Въ половинѣ одиннадцатаго появился Левъ Александровичъ. Онъ былъ разстроенъ тѣмъ, что такъ поздно всталъ, что случалось съ нимъ чрезвычайно рѣдко. У него немного болѣла голова. Онъ былъ уже одѣтъ, чтобы ѣхать на службу.
Наскоро поздоровавшись съ Володей и Лизаветой Александровной, которая всегда являлась наливать ему кофе, онъ принялся на завтракъ.
Володя понималъ, что свою миссію ему необходимо выполнить сейчасъ же, но присутствіе тетки сильно стѣсняло его. Газеты лежали на столѣ, Левъ Александровичъ не прикоснулся къ нимъ. Ему было некогда.
Быстро допивъ кофе, онъ поднялся.
— Дядя, — сказалъ Володя, — я долженъ передать вамъ письмо.
— Это не особенно спѣшно? Нельзя потомъ? — разсѣянно спросилъ Левъ Александровичъ.
— Нѣтъ, необходимо сейчасъ.
И онъ передалъ ему письмо.
— Я могу прочитать въ дорогѣ? — промолвилъ Балтовъ.
— Да… Но… какъ хотите.
— Отъ кого письмо?
— Отъ Максима Павловича.
Володя случайно взглянулъ на Лизавету Александровну и замѣтилъ, что глаза ея выражали величайшее любопытство.
— Что же тутъ? — нетерпѣливо сказалъ Левъ Александровичъ и быстрымъ движеніемъ разорвалъ конвертъ:- Что такое? въ чемъ дѣло? — спрашивалъ онъ, читая первыя строки и видимо не понимая ихъ настоящаго смысла. — Почему? о чемъ онъ пишетъ?
— Онъ пишетъ о своей статьѣ.
— Какой статьѣ?
— Она помѣщена въ газетѣ сегодня.
— Его статья? Гдѣ же она?
Володя быстро отыскалъ статью и подалъ ее дядѣ. Левъ Александровичъ небрежно прочелъ первыя строки, но затѣмъ внимательно вчитался въ нихъ вторично и, наконецъ, сѣлъ за столъ и погрузился въ чтеніе.
Въ столовой было глубокое молчаніе.
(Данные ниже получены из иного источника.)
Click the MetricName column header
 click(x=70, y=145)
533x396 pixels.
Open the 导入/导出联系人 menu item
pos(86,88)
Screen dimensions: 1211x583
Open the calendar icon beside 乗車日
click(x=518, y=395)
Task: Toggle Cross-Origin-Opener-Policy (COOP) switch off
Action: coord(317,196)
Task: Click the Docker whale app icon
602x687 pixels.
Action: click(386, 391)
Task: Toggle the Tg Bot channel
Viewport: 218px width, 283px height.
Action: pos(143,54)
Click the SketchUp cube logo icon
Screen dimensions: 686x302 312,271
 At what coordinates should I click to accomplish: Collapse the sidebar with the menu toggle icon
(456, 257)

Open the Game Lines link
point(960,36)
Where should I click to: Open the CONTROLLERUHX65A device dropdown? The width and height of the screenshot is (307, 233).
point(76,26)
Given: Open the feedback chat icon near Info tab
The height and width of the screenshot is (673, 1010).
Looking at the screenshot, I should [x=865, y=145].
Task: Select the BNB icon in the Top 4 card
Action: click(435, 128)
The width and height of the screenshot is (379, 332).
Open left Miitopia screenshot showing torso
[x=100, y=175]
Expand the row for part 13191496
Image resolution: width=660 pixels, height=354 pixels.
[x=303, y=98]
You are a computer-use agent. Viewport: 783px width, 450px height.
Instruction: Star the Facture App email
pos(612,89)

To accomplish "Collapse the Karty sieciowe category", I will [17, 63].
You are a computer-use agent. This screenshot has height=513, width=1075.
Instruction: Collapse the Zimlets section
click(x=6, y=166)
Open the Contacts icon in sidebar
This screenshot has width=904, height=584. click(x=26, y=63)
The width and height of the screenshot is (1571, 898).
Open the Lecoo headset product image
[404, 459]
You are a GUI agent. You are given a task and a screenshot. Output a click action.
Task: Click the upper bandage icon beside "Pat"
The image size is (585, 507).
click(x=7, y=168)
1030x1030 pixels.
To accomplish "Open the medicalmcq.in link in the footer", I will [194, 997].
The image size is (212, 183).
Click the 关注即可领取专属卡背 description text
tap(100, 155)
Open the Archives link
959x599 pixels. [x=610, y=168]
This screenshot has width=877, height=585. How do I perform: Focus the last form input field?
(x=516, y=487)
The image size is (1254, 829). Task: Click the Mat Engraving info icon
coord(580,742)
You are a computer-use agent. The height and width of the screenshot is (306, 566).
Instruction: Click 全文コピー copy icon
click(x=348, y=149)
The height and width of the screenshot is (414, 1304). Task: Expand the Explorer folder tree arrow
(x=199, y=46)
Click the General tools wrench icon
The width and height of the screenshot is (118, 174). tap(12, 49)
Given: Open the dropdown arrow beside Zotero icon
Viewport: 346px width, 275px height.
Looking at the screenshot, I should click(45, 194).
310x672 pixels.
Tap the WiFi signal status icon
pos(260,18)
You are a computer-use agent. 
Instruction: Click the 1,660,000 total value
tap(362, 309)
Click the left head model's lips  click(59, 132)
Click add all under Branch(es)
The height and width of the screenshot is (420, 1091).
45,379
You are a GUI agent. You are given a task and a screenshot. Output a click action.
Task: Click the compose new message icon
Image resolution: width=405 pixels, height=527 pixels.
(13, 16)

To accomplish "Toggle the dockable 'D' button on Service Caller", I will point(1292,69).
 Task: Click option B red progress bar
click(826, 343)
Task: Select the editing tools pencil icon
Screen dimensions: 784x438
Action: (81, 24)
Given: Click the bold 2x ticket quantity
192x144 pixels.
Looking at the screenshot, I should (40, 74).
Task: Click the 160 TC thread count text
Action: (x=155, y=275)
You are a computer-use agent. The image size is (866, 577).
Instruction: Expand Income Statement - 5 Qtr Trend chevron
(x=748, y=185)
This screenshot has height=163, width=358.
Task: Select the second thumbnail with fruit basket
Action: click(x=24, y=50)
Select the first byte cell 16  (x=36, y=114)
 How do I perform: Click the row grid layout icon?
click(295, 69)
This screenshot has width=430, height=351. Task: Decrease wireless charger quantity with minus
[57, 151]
Двѣ пары глазъ смотрѣли на Балтова и слѣдили за его движеніями. Володя зналъ все и его интересовала только послѣдовательность событій. А Лизавета Александровна ничего не понимала, но чувствовала, что совершается что-то важное.
Прошло съ четверть часа. Левъ Александровичъ прочиталъ статью до послѣдняго слова, потомъ твердымъ энергичнымъ движеніемъ рукъ сложилъ газету въ нѣсколько разъ и всунулъ ее въ портфель. Выраженіе его глазъ было ледяное.
— Я ѣду въ министерство, — сказалъ онъ, поднявшись. — Мм… впрочемъ, прибавилъ онъ, вынувъ изъ портфеля газету, — пожалуйста, передай это Натальѣ Валентиновнѣ и вотъ это, — и онъ швырнулъ на столъ письмо Зигзагова и, не прибавивъ больше ни слова, быстро ушелъ.
Лизавета Александровна молча проводила его глазами и бросилась къ столу.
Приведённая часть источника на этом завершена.